=== Task objective ===
Write the entries out in full, matching them exactly.

☆ ☆ ☆ ☆

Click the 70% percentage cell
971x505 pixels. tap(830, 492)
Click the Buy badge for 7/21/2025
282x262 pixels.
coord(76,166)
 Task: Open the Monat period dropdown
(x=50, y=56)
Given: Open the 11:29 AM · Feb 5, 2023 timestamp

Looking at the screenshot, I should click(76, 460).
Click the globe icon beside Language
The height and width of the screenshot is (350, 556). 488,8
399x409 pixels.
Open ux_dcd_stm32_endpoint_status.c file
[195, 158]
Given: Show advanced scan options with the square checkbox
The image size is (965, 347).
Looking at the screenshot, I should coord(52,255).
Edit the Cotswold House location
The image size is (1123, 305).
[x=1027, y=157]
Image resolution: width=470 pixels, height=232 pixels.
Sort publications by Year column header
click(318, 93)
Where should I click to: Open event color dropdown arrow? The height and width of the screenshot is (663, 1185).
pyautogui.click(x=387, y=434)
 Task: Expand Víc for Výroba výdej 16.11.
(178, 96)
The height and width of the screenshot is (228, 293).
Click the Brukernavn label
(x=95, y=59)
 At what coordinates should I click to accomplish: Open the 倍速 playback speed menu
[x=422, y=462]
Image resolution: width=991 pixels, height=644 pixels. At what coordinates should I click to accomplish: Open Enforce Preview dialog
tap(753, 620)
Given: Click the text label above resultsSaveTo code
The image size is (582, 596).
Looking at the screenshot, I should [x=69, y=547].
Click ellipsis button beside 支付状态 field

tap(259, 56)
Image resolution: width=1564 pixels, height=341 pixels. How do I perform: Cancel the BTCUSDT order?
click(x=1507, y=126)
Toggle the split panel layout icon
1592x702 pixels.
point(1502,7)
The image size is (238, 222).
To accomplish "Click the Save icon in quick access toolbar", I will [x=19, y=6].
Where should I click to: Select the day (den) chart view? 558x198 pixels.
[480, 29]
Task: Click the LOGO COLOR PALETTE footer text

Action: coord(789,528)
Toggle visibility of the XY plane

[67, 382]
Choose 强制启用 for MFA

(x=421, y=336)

☆ ☆ ☆ ☆

=== Task result ===
Click the 70% percentage cell
971x505 pixels. tap(830, 492)
Click the Buy badge for 7/21/2025
282x262 pixels.
coord(76,166)
 Task: Open the Monat period dropdown
(x=50, y=56)
Given: Open the 11:29 AM · Feb 5, 2023 timestamp

Looking at the screenshot, I should click(76, 460).
Click the globe icon beside Language
The height and width of the screenshot is (350, 556). 488,8
399x409 pixels.
Open ux_dcd_stm32_endpoint_status.c file
[195, 158]
Given: Show advanced scan options with the square checkbox
The image size is (965, 347).
Looking at the screenshot, I should coord(52,255).
Edit the Cotswold House location
The image size is (1123, 305).
[x=1027, y=157]
Image resolution: width=470 pixels, height=232 pixels.
Sort publications by Year column header
click(318, 93)
Where should I click to: Open event color dropdown arrow? The height and width of the screenshot is (663, 1185).
pyautogui.click(x=387, y=434)
 Task: Expand Víc for Výroba výdej 16.11.
(178, 96)
The height and width of the screenshot is (228, 293).
Click the Brukernavn label
(x=95, y=59)
 At what coordinates should I click to accomplish: Open the 倍速 playback speed menu
[x=422, y=462]
Image resolution: width=991 pixels, height=644 pixels. At what coordinates should I click to accomplish: Open Enforce Preview dialog
tap(753, 620)
Given: Click the text label above resultsSaveTo code
The image size is (582, 596).
Looking at the screenshot, I should [x=69, y=547].
Click ellipsis button beside 支付状态 field

tap(259, 56)
Image resolution: width=1564 pixels, height=341 pixels. How do I perform: Cancel the BTCUSDT order?
click(x=1507, y=126)
Toggle the split panel layout icon
1592x702 pixels.
point(1502,7)
The image size is (238, 222).
To accomplish "Click the Save icon in quick access toolbar", I will [x=19, y=6].
Where should I click to: Select the day (den) chart view? 558x198 pixels.
[480, 29]
Task: Click the LOGO COLOR PALETTE footer text

Action: coord(789,528)
Toggle visibility of the XY plane

[67, 382]
Choose 强制启用 for MFA

(x=421, y=336)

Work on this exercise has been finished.